The Waiter in the Wings

Crooning “Sta Dosa Ola,” Antonis Armeftis, true to the title of the Greek pop tune, gives his customers everything — a menu and an invitation to his next show.

His service with a smile and a serenade turns more than a few heads at Michael’s Restaurant.

“You have a beautiful voice!” a woman of a certain age gushes as he hits the chorus of “I Gave You Everything.” “Is the entertainment free?”

Antonis gives her a Broadway-wide grin and a wink. “I’ll put it on the check,” he says, laughing all the way to the kitchen.


Photo by Nancy A. Ruhling
Antonis is always on stage at Michael’s.

Antonis is an actor, so all his world’s a stage.
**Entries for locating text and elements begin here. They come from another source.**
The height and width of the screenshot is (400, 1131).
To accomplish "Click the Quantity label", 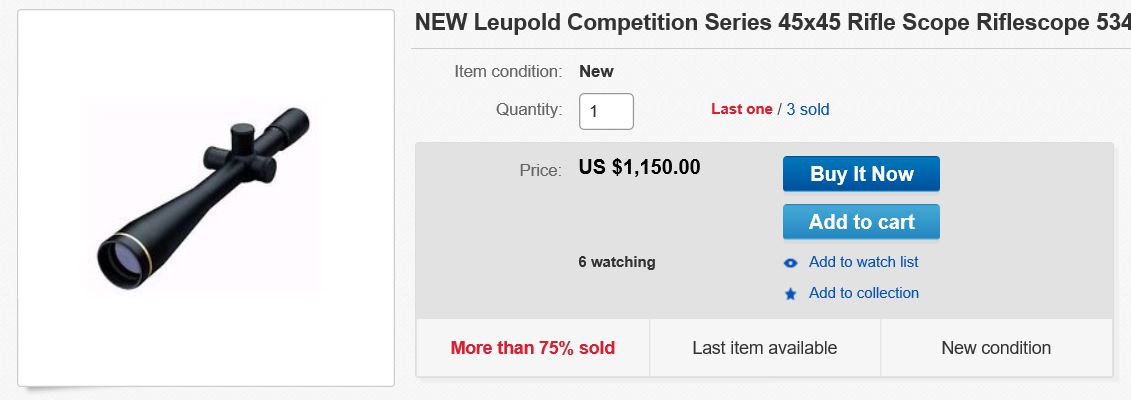I will tap(529, 109).
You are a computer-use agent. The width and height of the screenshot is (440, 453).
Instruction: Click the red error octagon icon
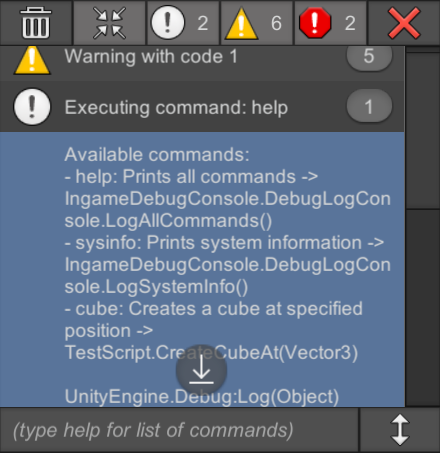tap(315, 23)
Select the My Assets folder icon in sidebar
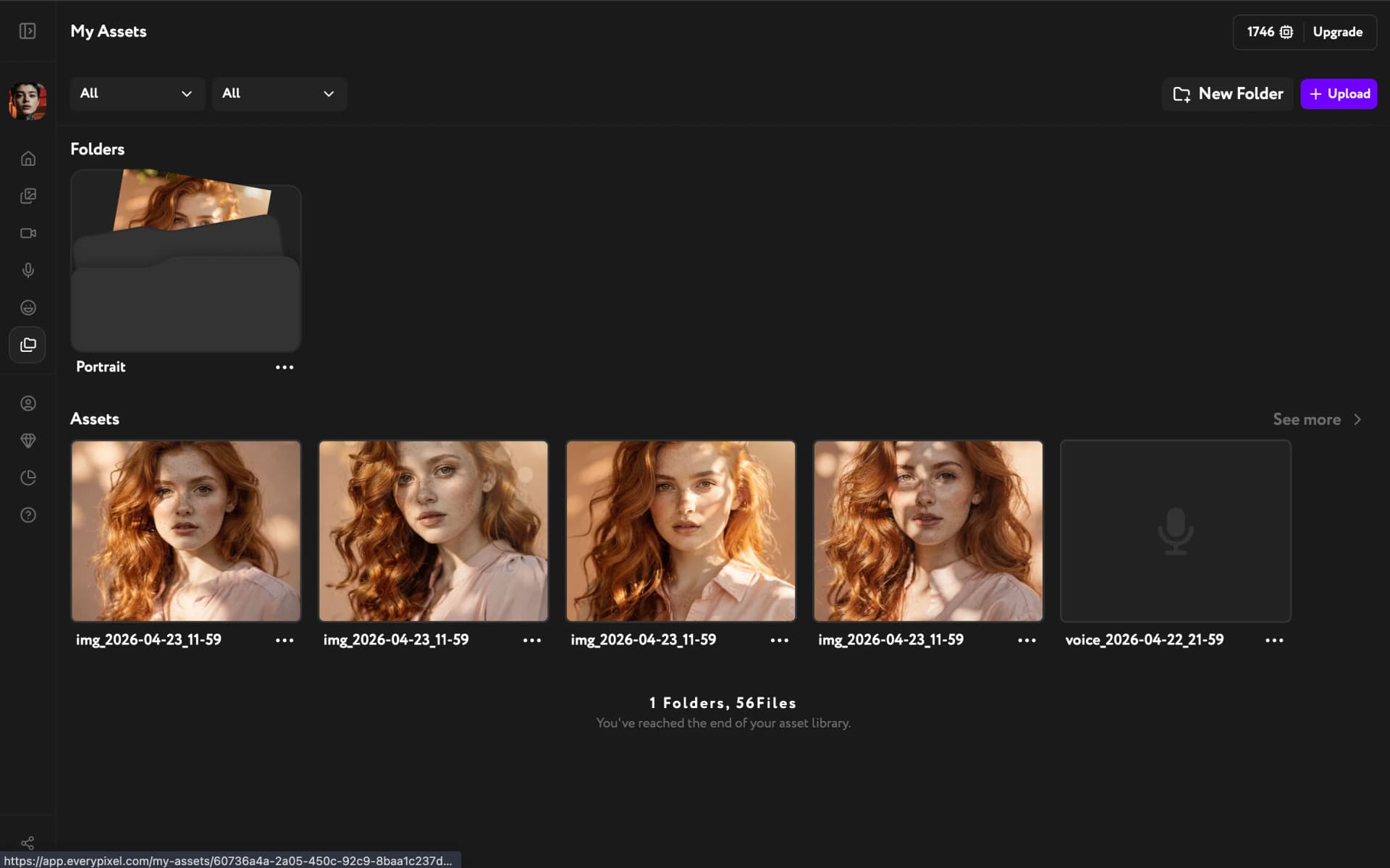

For a decade, he’s been working at Michael’s, where he “plays” a waiter. His other steady role is in Greek theater, where, as one of the more prominent and popular actors, he has had leading roles in productions by the Greek Cultural Center, the Hellenic Cultural Center, American Thymele Theatre, Hellenic Theater Workshop, The Mastic Theater and Cypriot troupes.

“Greek theater — I love it because it’s in my own language,” says Antonis, who is so startlingly handsome that he looks as though he’s made for the big screen. “And I love acting because it gives me a chance to play different people. I love the challenge.”

If you’re not a regular at Michael’s and Antonis’ face looks familiar, it’s probably because he’s had bit roles in a number of films, including The Devil Wears Prada, Maid in Manhattan and How To Lose a Guy in 10 Days. He also has appeared in several TV shows, notably Law & Order. And he was a featured guest on Ebru TV’s A Taste From the Melting Pot.

Photo by Nancy A. Ruhling
Antonis the waiter is waiting for the right audience.

Antonis, who grew up in Simou Paphos, what he calls “the smallest village in Cyprus you can imagine,” comes from a big, boisterous family. “Think of My Big Fat Greek Wedding,” he says. “I still call my mother every other day.”

He and his four siblings had a placid childhood — “everybody in the village knows everybody else, and everyone owns land, goats and sheep.”

After high school, he did his mandatory 26-month tour of duty in the army. “I had a post on top of a mountain with five other soldiers,” he says. “Our mountain was Greek; the one right next to it was Turkish. There was a river in between and only one road to get there. I once went for 84 days without seeing my parents. It was the longest time I had ever been away from them.”

Although Antonis had a burning desire to be an actor, he kept it a secret. “I was scared to tell my parents,” he says.

So he took a job as a waiter in a hotel. He waited one year then came to New York, where his sister was studying and his uncle was working for the Greek Cypriot Embassy. It was an acting course at LaGuardia Community College that left him stage-struck. “The teacher told me, ‘If you want to continue, you’re good at it.’ That day, I called my parents, and they said they would pay for me to go to acting school.”

He studied in Manhattan at the Neighborhood Playhouse School of the Theatre and at HB Studio. He took his first waiter job in Astoria and began picking up roles in Astoria’s Greek theaters.

A decade ago, he became a fixture at Michael’s, a neighborhood eatery where his theatrics are applauded. “I like singing to the customers and making them feel good. It comes from here,” he says, touching his heart.

Many of the regulars make it a point to come in when Antonis is on duty. In between courses, when he’s cramming to learn a part, he often tries his lines out on them. On his days off, he and his acting pals rehearse in the front booth by the window.

“When I do Sunday matinees, I have to run out the door and run to the theater,” he says. “I only have 20 minutes to change, and then I walk on stage.”

As much as he loves Greek theater — he also does fund-raising for the Greek Cultural Center — he is giving it up. “I want to do more American mainstream films, TV shows and commercials,” he says.

Antonis is a long way from home; his eyes get misty when he talks about how much he misses everyone. Ah, but his co-workers and his customers have become his second family.

“My boss comes to my shows, and he lets me rearrange my schedule to make rehearsals,” he says. “He treats me like a son. Sometimes I overdo the acting and singing, but my co-workers never say anything. And many of my customers, even some who don’t speak Greek, come to my shows to cheer me on.”

Surely that is because of Antonis’ big heart and little acts of kindness. One steady customer has arthritis so severe that she can’t cut her food or butter her bread; Antonis takes up knife and fork for her. And there’s the elderly woman who lives all alone. Antonis worries about her and gives her his cell number, telling her never to hesitate to call for even the smallest thing.

Antonis’ future isn’t scripted yet, but for now his Michael’s role is still in the picture.


Photo by Nancy A. Ruhling
Wherever Antonis goes, Michael’s will be with him.

“I love my job, and I hate my job,” he says. “It’s a pleasant way to pay the bills, but it takes too much time away from my acting.”

Someone calls for the check. That’s his cue. Resigned, he reprises his role as waiter while he waits for his big break. At Michael’s, he’ll always be a star.